--- Start of Material supplied ---

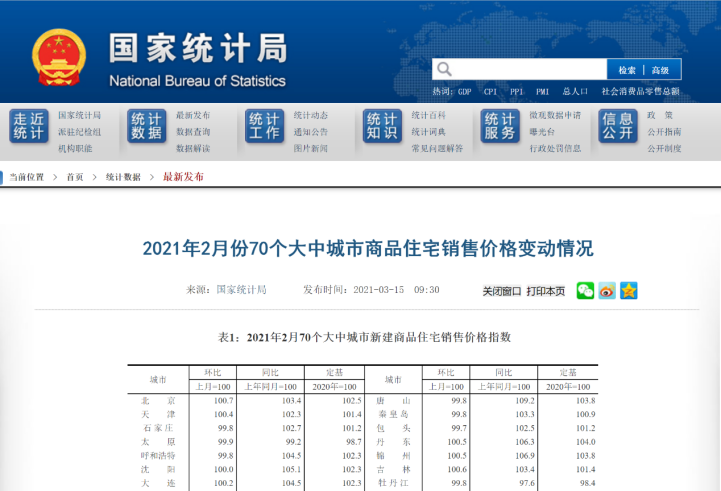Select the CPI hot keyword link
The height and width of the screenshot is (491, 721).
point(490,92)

--- End of Material supplied ---
--- Start of Material supplied ---

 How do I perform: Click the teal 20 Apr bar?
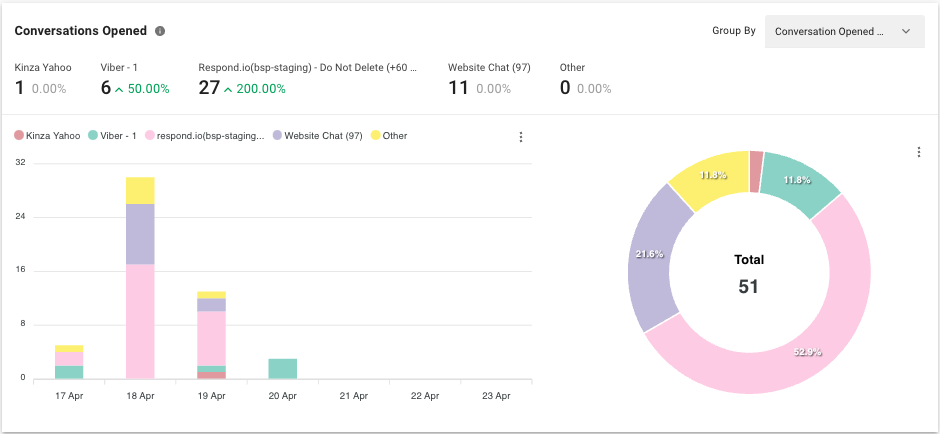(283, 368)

--- End of Material supplied ---
--- Start of Material supplied ---

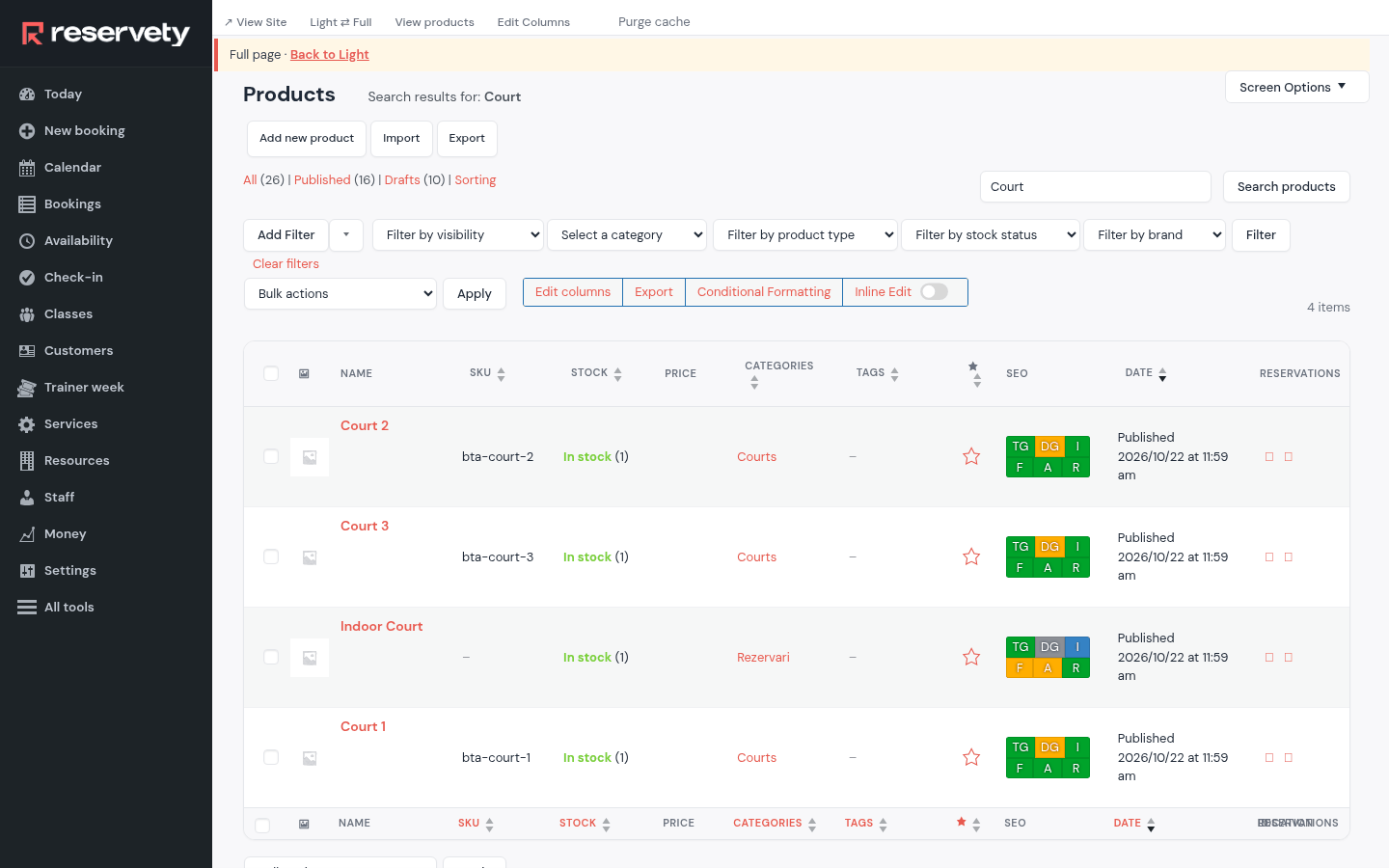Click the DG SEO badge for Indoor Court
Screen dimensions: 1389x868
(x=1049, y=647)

--- End of Material supplied ---

Reproduce the data word for word, beginning at the line that contains "Select the CPI hot keyword link" and stopping after the line that contains "point(490,92)". Leave the pictures out of your answer.

Select the CPI hot keyword link
The height and width of the screenshot is (491, 721).
point(490,92)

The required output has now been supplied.